In the aftermath of the Norfolk Southern derailment and controlled burn in Ohio, Sarah spoke with two workers from Railroad Workers United (RWU), a rank-and-file union movement that has been publicly criticizing the greed of the rail industry and calling for public ownership. The workers tell us that To Prevent Future Rail Tragedies, We Need to Nationalize the Rail System. Check out an In These Times cover story on the case for nationalizing the railroads with some beautiful illustrations by Jovana Mugoša.
Speaking of railroads, the Workday Magazine team led the Labor Education Service’s Minnesota Union Leadership Program session on workers in the media. We had the honor of hosting one of our publishing partners, The Real News Network’s editor-in-chief Maximillian Alvarez, as guest speaker, and he presented a brilliant case study on media coverage of the railroad workers.
We have an update to Sarah’s story, Palestinian Worker Says UN Refugee Agency Is Retaliating Against Him for Leading Strike. According to a statement by the United Nations Relief Works Agency on February 9, the strike ended and a technical committee was formed to resolve issues. But Jamal Abdullah, general president of the West Bank’s UNRWA staff union, tells Workday that there seems to be no intent from the agency to respond to the union’s demands anytime soon, and workers may go on strike again. Abdullah said the strike was suspended after an agreement was made between the Commissioner-General and the union to stop the investigation into Abdullah and start negotiating for a period of 10 days. However, he says, the Commissioner-General is changing the agreement by entering into a 6-month survey period with the committee. A reporter with +972 Magazine shows how conditions in refugee camps are in fact labor issues too, and highlights the United States’ role in funding the agency.
Isa’s story describes a stealth war by Starbucks on its workers. Across the country, baristas are being retaliated against and even fired for union organizing. The National Labor Relations Board just decided Starbucks must reinstate two workers in Philadelphia and give them back pay. What does “soft” union busting look like?

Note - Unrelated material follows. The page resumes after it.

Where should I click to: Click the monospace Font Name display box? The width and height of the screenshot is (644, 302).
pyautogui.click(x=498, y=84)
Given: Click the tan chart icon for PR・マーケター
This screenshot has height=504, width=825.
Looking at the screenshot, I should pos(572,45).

Ethan Carlson, a barista at the 300 Snelling Ave. S location, says that it feels like his store is “always perpetually understaffed,” causing stress for workers and customers. Yet, when the Starbucks workers went on their most recent strike on December 16, the stores conveniently were able to find enough managers and corporate staff to cross the picket line and keep the store running, he says, a resource that never seems to be available when workers are facing heavy workload and short staffing on an ordinary day.
Labor news roundup
Food service workers in Hastings, Minn., school district are continuing their strike after receiving a letter from the school district informing them about the termination of their health insurance benefits.
CBS News covered how wage theft is affecting workers in Minnesota, one of the only states where wage theft is a felony. Their reporting references the wage theft by Bartmann Group, which we’ve reported on!

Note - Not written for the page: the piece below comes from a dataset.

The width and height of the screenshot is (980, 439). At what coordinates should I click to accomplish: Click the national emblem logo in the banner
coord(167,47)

Remember a few months ago when the Department of Labor filed a complaint against Wisconsin-based Packers Sanitation Services Inc. for violating child labor laws in meatpacking warehouses? They’ve now been found to have employed more than 100 children and fined $1.5 million. Casey Quinlan from Minnesota Reformer reported on the news, noting how a few states are considering loosening child labor laws.
What we’re reading
Our former editor, Filiberto Nolasco Gomez, who reported on prison labor, was interviewed for a column in the Minnesota Daily on recognizing inmates as workers.
In Dissent, a roundtable of workers and union leaders discuss how organized labor is addressing reproductive justice, in Reproductive Rights at the Bargaining Table. Rebekah Nelson, chair of the Governmental Affairs Commission for the Minnesota Nurses Association, mentions passing a resolution at MNA’s last convention on support for reproductive health justice, despite pushback from some members:
“Why did we do this? The MNA previously did not have a position on reproductive justice. My understanding is that former leaders didn’t want to take it up because they were afraid it was divisive. Although there were some historical barriers to getting this work done, it ultimately proved to be a popular position, and it passed without a lot of difficulty, in about six months.”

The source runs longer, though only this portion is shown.